Our hot food brought a warm reception
The year was 1910. Walgreen now had two stores. His challenge: how to find ever-new ways of satisfying a growing customer base while outshining his competitors.
Over the preceding 100 years, the soda fountain had become key to virtually every American drugstore. Beginning in the early 19th century, bottled soda water, and later charged soda water, were considered important health aids, making it a natural fixture in drugstores. To dispense the icy-cold, charged water, a tin pipe and spigot were attached. Soon, flavored syrups were added to the fizzy water and still later, ice cream added to that. As sodas grew in popularity, so the "soda fountain" grew in beauty, ornamentation and importance as a revenue source to the drugstore.
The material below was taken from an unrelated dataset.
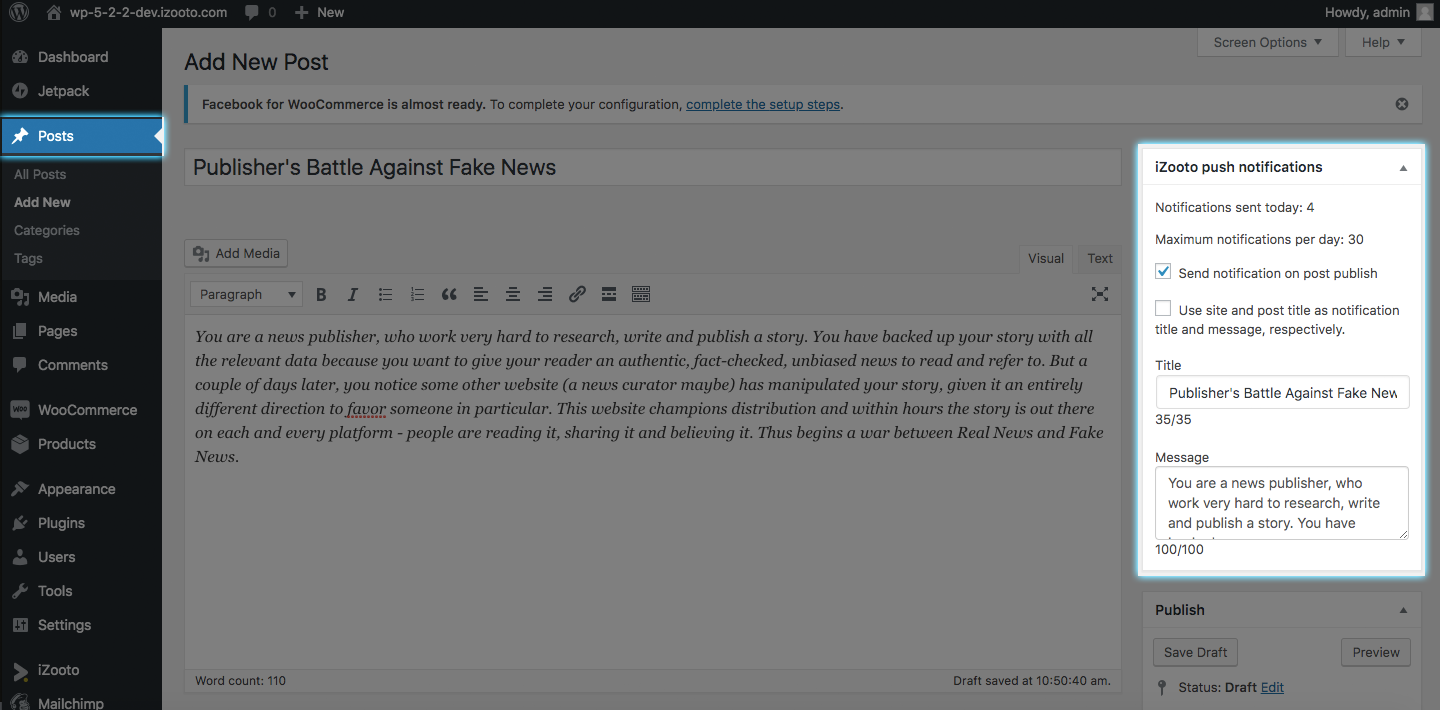
Task: Click the Bold formatting icon
Action: click(321, 294)
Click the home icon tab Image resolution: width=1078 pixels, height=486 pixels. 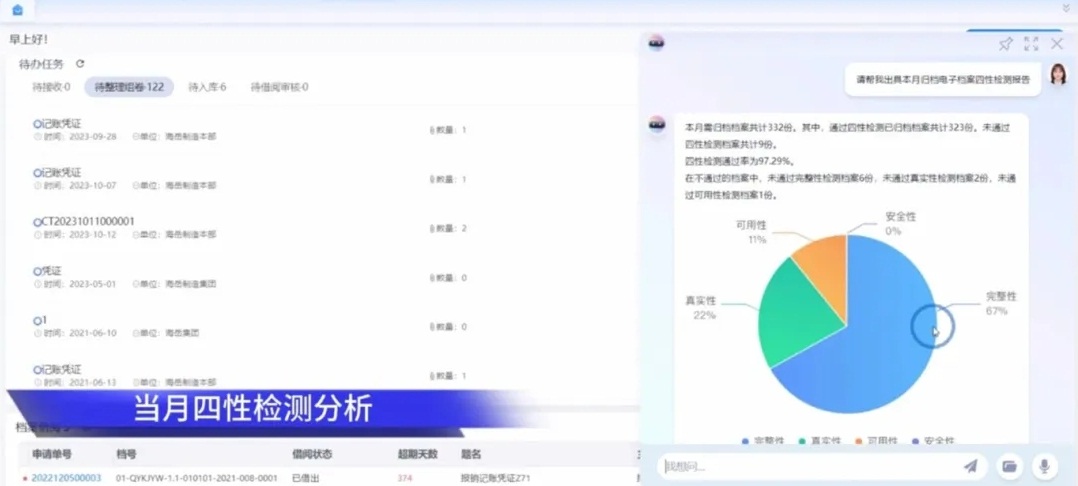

Manufacturers vied in creating ornate fountains, with onyx counter-tops and fixtures of silver and bronze and lighting by Tiffany.
Walgreens was no exception to such a popular trend. Indeed, its soda fountains were among Chicago's most beautiful. Yet the reality was that the items soda fountains served - ice cream and fountain creations - were invariably cold. And cold items sold only in hot weather. That meant each fall drugstore owners everywhere were resigned to mothballing their soda fountains until the warm weather returned. Thus, the drugstores lost an important revenue stream, not to mention valuable store space that could have been used for other, profitable purposes.
Acceptance of the status quo, however, was not one of Charles Walgreen's strong points. His response to this dilemma was typically double-barreled: an idea that benefited his customers as much as his company.
"Why not serve hot food during cold weather?"
Beginning with simple sandwiches, soups and desserts, Walgreen was able to keep his fountain open during the winter and provide his customers with affordable, nutritious, home-cooked meals. And the food was home cooked, thanks to Myrtle Walgreen, Charles' wife. All menu items - from her chicken, tongue and egg salad sandwiches to bean or cream of tomato soup to the cakes and pies - were prepared by Myrtle Walgreen in their home kitchen. She rose at dawn and finished cooking by 11 a.m., and the food was then delivered fresh to Walgreen's two stores.
As a result of this common-sense innovation, Walgreen once again demonstrated his knack for helping his company while better serving the public. From then on, through the 1980s, food service was an integral part of the Walgreens story. Every Walgreens was outfitted with comfortable, versatile soda fountain facilities serving breakfast, lunch and dinner. Just as Walgreen had reasoned, customers coming to the stores for Interior of a Walgreens storefood usually stayed to purchase other necessary items. And with its friendly waitresses, wholesome food and fair prices, loyalty to Walgreens increased exponentially.